Porém, em Nietzsche há uma questão metodológica importante, presente nos aforismos 22 e 36 de Além do bem e do mal, que se coloca em relação à vontade de potência. O filósofo coloca a questão em termos de uma “moral do método”, o que significa, nesse caso, uma tentativa de sustentar a noção de vontade de potência em todos os planos da efetividade, sempre partindo dela e a ela retornando. Trata-se, nesse sentido, de uma interpretação global da existência que visa preparar as condições espirituais para o advento dos espíritos livres. Tal concepção parte do conceito de Trieb,3 que, polissêmico, pode se referir tanto à atividade de um ponto de vista fisiopsicológico, cujo modelo é o arco-reflexo, quanto ao brotar das sementes e ação das chamadas forças naturais.
No que diz respeito à interpretação da vida orgânica como vontade de potência, Nietzsche pensa a partir de Schopenhauer e contra Schopenhauer - na verdade, poderíamos dizer, também a partir de Darwin e contra Darwin. Isto porque a noção de vontade de potência substitui a noção schopenhaueriana da “vontade de viver” (Wille zum Leben) e também a noção darwiniana de “luta pela existência” como luta pela mera sobrevivência, preservação, autoconservação. Sobre isto, em “Crepúsculo dos Ídolos”, o autor declara:
No que toca à famosa “luta pela vida”, parece-me, por agora, mais afirmada do que provada. Ela ocorre, mas como exceção; o aspecto global da vida não é o estado de necessidade, a situação de fome, mas antes a riqueza, a abundância, e até a dilapidação absurda - onde se luta, luta-se por potência. (GD/CI, “Incursões de um extemporâneo”, 14, KSA 6.120)
O comentário de Nietzsche não parece separar adequadamente o que ocorre no plano geral da natureza e o que ocorre no plano específico do indivíduo determinado, pois, ainda que a luta por potência se dê nos dois níveis, a abundância e a riqueza estão longe de serem realidades no cotidiano dos indivíduos. Mas, deixando esse comentário de lado, o que Nietzsche expressa no trecho acima seria de fato uma rejeição a Darwin? Talvez, pelo contrário, seja meramente uma reinterpretação e, eventualmente, uma radicalização do pensamento do naturalista e de suas consequências mais profundas e fecundas. Isto porque a leitura direta da obra de Darwin indica que a evolução por seleção natural não deve ser vista apenas pela ótica da mera conservação, mas também como uma estrutura afirmativa e de autossuperação de toda e qualquer vida orgânica no sentido de sua expansão e florescimento através das variações.
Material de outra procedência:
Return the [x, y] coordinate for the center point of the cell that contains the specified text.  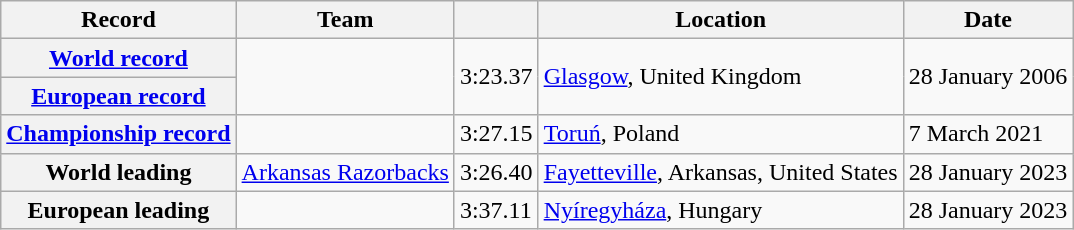
World leading [118, 172]
World record [118, 58]
Fayetteville, Arkansas, United States [720, 172]
Date [988, 20]
Location [720, 20]
3:23.37 [496, 77]
3:37.11 [496, 210]
28 January 2006 [988, 77]
3:26.40 [496, 172]
Toruń, Poland [720, 134]
Arkansas Razorbacks [345, 172]
7 March 2021 [988, 134]
European leading [118, 210]
3:27.15 [496, 134]
European record [118, 96]
Nyíregyháza, Hungary [720, 210]
Championship record [118, 134]
Team [345, 20]
Record [118, 20]
Glasgow, United Kingdom [720, 77]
Seria o caso em que as formas de vida lutam, não apenas pela conservação da sua condição, mas por mais espaço para si, por mais domínio sobre o que as rodeia e isto cegamente em função de características herdadas e selecionadas espontaneamente pela sua plasticidade que proporciona mais domínio sobre o seu meio dentro de extensa medida de tempo. Nesse sentido, toda estabilidade seria apenas uma alteração momentânea do seu ritmo de expansão e busca por domínio no contexto natural.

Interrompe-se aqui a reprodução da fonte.